CutCells is a lightweight C++20 geometry kernel with Python bindings to compute cut-cell decompositions of standard mesh elements by an implicit surface / level set φ(x).

Given one parent cell (or a whole mesh) and the level set values on its vertices, CutCells builds a local sub-mesh that describes:

• the inside region φ < 0,
• the outside region φ > 0,
• and/or the interface φ = 0 (as facets/segments embedded in the cell),

with explicit connectivity and element types.

It is designed as a building block for unfitted / immersed FEM workflows (e.g. CutFEM), where robust cut geometry and stable parent mappings are required for runtime quadrature.

Supported cell types

Current parent cell support:

• 1D: interval
• 2D: triangle, quadrilateral
• 3D: tetrahedron, hexahedron, prism, pyramid

Higher-order (currently pragmatic) support:

• P2 triangle (6 nodes) and P2 tetrahedron (10 nodes) via subdivision into linear sub-cells, cut, then merged back.

Performance and dependencies

• Few dependencies: the computational core is plain C++.
• Python bindings via nanobind: CutCells exposes arrays in NumPy-friendly form and is designed to avoid unnecessary overhead.
• Zero-copy where possible: large buffers (coords, connectivity/offsets, parent IDs, provenance tags) are exposed as views when layout permits, minimizing memory traffic between C++ and Python.

Applications

CutCells is intended as a reusable geometry backend for:

• CutFEM / unfitted FEM: robust sub-cell and interface extraction for integration on Ω∩K and Γ∩K
• runtime quadrature generation
• general embedded geometry workflows where remeshing is undesirable

Example gallery

Below is a gallery of example outputs generated by CutCells and the provided Python demos. See python/demo/ for scripts to reproduce these images.
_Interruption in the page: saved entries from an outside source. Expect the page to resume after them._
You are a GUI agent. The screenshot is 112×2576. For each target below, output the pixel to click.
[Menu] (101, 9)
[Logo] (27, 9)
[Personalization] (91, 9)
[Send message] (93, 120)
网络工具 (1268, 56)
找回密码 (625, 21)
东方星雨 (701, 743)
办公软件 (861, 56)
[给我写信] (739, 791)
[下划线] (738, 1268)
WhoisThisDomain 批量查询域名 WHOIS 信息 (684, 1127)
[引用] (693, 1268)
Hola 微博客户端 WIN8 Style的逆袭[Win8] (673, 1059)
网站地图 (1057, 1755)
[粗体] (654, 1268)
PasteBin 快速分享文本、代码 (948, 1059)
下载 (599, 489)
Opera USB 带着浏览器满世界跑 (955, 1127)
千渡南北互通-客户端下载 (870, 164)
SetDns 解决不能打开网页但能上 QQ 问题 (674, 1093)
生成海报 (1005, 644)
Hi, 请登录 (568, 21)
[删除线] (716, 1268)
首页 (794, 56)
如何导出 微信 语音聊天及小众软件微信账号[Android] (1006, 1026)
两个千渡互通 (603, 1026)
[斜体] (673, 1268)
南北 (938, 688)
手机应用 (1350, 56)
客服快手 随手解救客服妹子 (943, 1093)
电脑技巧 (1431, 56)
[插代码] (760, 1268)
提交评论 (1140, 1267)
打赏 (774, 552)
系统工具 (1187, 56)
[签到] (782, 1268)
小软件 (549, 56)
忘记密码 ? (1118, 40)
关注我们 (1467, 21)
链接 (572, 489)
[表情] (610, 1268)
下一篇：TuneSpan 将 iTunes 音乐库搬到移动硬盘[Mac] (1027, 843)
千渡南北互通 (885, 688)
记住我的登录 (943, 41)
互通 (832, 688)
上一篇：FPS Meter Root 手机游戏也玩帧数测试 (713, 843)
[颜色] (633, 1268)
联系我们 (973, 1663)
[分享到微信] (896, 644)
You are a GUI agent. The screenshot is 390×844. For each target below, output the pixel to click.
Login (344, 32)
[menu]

2D mesh cut by a circular level set	Hybrid mesh (quads+tris) cut by flower level set	Quad cases with disambiguation panels
Cut prism (wedge) demo	Cut pyramid demo	Cut tetrahedron demo
Tetrahedral mesh cut by a popcorn level set	Hexahedral mesh cut by popcorn level set	Hexahedral mesh cut by gyroid level set

Installation

To install the CutCells library, first install the C++ library and then build the python interface

C++ library

In the cpp/ directory:

cmake -DCMAKE_BUILD_TYPE=Release -B build-dir -S .
cmake --build build-dir
cmake --install build-dir

You may need to use sudo for the final install step. Using the CMake build type Release is recommended for performance.

Python interface

After installing the C++ library, install the Python interface by running in the directory python/:

cmake -DCMAKE_BUILD_TYPE=Release -B build-dir -S .
cmake --build build-dir
cmake --install build-dir

and then

python3 -m pip install .

Running demons

There are demons for both the C++ and the python interface. For the C++ interface the demos are located in cpp/demo. The C++ demos are built with

cmake -DCMAKE_BUILD_TYPE=Release -B build-dir -S .
cmake --build build-dir
cmake --install build-dir

in the corresponding demo folder, e.g. cpp/demo/cut_triangle

The python demos are located in python/demo.

Third-party notices

Some generated clip/cut case tables (hexahedron/prism/pyramid) are derived from VTK's vtkTableBasedClipCases.h. VTK's BSD-3-Clause license text is included in third_party/VTK-Copyright.txt.

Dependencies

CutCells requires a C++20 compiler and depends on the C++ standard template library. For the python interface, CutCells requires nanobind.

At runtime for the python examples, CutCells requires numpy and pyvista for visualizations.

The library contains python pytest tests in python/tests.